WHAT YOU SHOULD DO: Scan each line of the entries below for the word "menu" and count the ones where it appears. The answer is that number alone.

DATA FOR THIS TASK:

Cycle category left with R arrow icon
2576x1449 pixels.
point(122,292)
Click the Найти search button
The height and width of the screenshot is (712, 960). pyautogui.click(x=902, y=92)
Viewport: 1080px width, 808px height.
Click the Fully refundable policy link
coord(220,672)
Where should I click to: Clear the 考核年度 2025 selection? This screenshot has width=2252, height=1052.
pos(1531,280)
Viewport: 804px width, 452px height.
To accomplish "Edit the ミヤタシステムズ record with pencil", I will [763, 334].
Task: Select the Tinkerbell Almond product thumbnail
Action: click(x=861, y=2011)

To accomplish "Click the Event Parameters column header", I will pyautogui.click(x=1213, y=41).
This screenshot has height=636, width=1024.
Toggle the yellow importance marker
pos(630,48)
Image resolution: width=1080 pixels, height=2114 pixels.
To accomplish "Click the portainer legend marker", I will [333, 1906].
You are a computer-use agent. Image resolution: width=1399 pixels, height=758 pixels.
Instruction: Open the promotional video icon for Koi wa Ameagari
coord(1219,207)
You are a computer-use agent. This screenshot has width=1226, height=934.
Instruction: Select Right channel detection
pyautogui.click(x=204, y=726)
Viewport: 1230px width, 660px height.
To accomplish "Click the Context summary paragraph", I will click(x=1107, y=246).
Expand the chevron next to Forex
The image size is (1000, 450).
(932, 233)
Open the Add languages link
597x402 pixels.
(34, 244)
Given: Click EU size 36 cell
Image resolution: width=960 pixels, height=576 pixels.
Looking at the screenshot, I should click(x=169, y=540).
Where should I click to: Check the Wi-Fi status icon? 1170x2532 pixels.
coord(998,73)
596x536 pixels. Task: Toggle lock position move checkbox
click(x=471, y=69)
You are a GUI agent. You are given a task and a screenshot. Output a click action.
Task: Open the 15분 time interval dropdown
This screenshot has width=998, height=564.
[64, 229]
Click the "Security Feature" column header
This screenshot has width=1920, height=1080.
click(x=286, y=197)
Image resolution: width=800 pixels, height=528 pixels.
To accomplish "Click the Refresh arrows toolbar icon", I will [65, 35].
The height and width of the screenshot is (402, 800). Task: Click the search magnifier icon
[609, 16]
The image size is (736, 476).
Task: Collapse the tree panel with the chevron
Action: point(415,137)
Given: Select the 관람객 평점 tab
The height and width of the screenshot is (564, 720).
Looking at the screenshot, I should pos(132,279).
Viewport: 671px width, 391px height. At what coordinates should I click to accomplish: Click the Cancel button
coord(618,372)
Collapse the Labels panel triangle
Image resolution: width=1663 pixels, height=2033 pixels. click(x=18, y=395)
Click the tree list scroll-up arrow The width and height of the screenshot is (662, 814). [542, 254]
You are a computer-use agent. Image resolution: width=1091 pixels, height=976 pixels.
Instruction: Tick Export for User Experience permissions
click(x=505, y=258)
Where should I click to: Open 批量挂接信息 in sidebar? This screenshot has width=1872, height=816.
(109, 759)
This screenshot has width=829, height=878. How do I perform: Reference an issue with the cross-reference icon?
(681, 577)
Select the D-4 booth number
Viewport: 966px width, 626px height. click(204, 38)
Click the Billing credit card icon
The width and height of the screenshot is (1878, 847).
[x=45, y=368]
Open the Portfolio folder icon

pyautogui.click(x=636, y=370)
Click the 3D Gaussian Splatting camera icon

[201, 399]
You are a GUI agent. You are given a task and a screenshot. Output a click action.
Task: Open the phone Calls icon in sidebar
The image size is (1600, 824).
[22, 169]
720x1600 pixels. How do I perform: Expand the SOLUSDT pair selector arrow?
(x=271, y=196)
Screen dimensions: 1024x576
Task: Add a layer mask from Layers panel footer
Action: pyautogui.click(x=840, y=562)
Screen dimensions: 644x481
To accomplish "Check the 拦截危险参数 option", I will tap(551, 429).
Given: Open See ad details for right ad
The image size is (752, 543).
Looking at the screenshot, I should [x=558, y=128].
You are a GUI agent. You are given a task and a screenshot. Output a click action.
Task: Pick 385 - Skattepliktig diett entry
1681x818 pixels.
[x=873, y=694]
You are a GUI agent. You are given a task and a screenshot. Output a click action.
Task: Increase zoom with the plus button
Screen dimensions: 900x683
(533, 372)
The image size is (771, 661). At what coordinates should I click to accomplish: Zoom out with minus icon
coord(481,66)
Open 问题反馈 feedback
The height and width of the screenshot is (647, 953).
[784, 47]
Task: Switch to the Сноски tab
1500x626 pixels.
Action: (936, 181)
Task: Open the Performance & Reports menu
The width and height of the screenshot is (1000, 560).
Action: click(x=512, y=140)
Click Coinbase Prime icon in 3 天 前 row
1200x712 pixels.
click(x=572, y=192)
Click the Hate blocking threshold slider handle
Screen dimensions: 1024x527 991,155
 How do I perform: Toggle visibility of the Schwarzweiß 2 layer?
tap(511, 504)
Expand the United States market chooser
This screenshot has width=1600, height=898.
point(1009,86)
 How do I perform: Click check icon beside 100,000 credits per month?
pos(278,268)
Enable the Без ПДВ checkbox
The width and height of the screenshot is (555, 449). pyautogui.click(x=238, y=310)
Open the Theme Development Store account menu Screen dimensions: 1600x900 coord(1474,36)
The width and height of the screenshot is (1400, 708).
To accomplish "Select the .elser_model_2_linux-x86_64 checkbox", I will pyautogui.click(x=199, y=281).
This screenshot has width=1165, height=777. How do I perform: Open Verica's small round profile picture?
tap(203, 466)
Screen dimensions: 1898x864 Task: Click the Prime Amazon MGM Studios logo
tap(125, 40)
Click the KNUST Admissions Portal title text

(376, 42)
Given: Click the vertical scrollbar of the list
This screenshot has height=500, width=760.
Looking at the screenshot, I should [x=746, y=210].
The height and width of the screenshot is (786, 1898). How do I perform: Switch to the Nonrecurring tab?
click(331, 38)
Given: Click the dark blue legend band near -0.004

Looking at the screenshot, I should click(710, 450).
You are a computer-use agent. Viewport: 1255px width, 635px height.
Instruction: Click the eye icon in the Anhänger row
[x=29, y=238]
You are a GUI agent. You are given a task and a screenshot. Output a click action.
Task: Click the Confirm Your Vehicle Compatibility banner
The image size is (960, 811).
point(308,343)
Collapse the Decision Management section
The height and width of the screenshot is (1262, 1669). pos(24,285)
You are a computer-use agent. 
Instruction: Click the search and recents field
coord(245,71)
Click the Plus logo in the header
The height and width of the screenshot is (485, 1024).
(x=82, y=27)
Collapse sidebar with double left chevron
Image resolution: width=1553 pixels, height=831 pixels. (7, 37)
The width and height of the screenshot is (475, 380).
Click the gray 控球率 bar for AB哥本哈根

ANSWER TO THE EXERCISE: 2